When I discovered that the second week of November is Geography Awareness Week, I knew that this was the perfect time to highlight books about maps. I have to admit that maps and I do not always get along. The reason for this is tied to childhood road trips, and someday I might work it out in a psychologist’s office. But here is what happens: Give me enough time to study a map, I can comfortably plan a route or identify which lakes and mountains we’ll see on a trip; ask me on the fly to figure out which street we need to take to get to such-and-such, a silent scream will fill my head. Luckily, asking my phone for directions is easy (if I’m without my designated navigator), and the results usually get me to where I’m going. So, now when I look at a map it’s usually just to satisfy a point of curiosity — and that means no screaming.
Jump on that Geography Awareness Week bandwagon by checking out some fun reads about cartography. Learn a little something about mapmaking (globe making, too), the influence and function of maps, and why the some of the earliest maps could be so wrong. (Hint: As much as one might want it to be true, Atlantis doesn’t exist.)
Enjoy the trip!
• “All Over the Map: A Cartographic History,” by Betsy Mason.

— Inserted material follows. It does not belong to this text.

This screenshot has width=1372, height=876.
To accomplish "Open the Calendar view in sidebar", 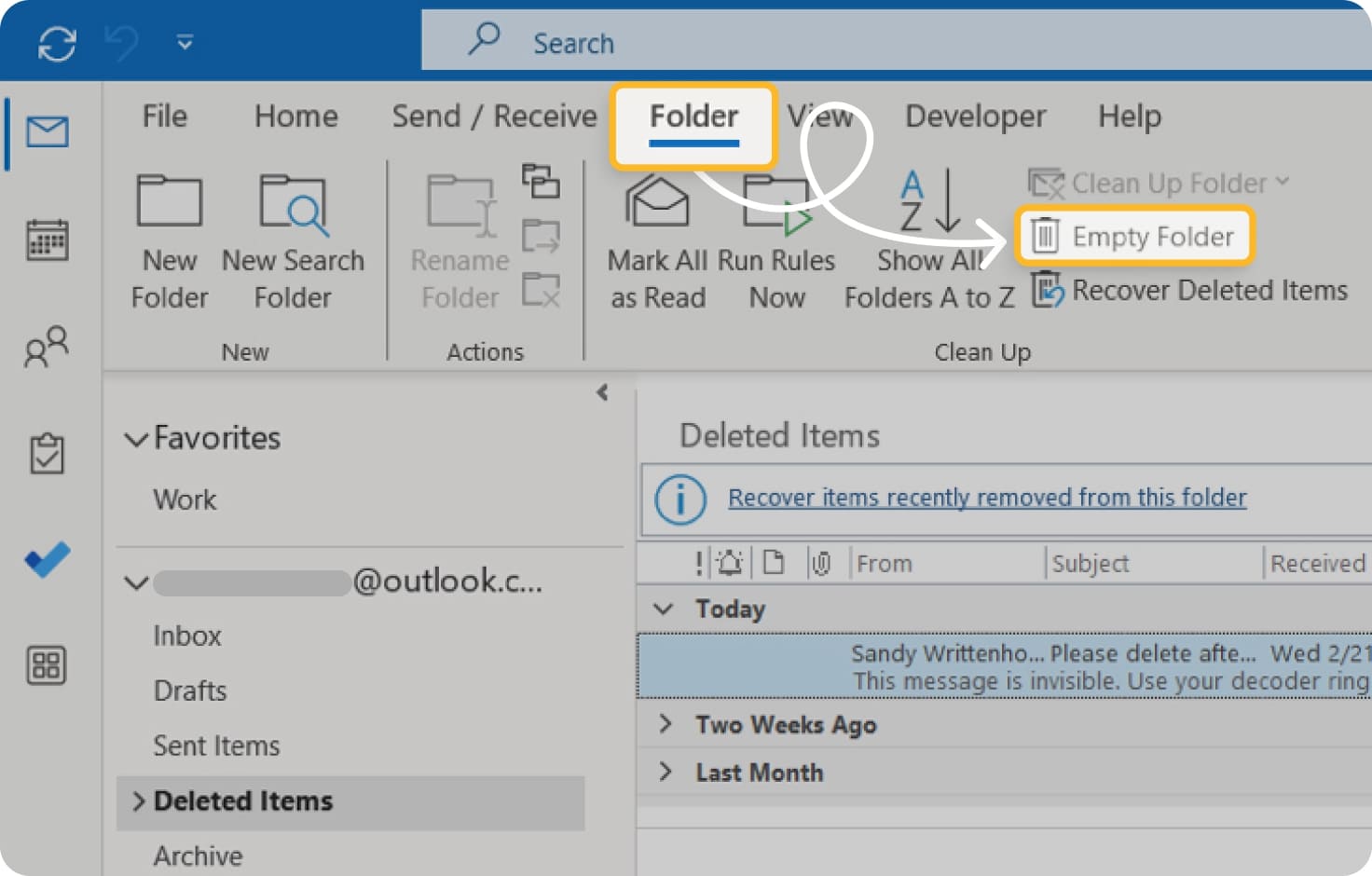I will [x=47, y=240].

• “The Art of the Map: An Illustrated History of Map Elements and Embellishments,” by Dennis Reinhartz.
• “Globes: 400 Years of Exploration, Navigation, and Power,” by Sylvia Sumira.
• “Great City Maps: A Historical Journey Through Maps, Plans, and Paintings,” by DK Publishing, Inc.
• “On the Map: A Mind-Expanding Exploration of the Way the World Looks,” by Simon Garfield.
• “The Phantom Atlas: The Greatest Myths, Lies and Blunders on Maps,” by Edward Brooke-Hitching.
• “Theater of the World: The Maps That Made History,” by Thomas Reinertsen Berg.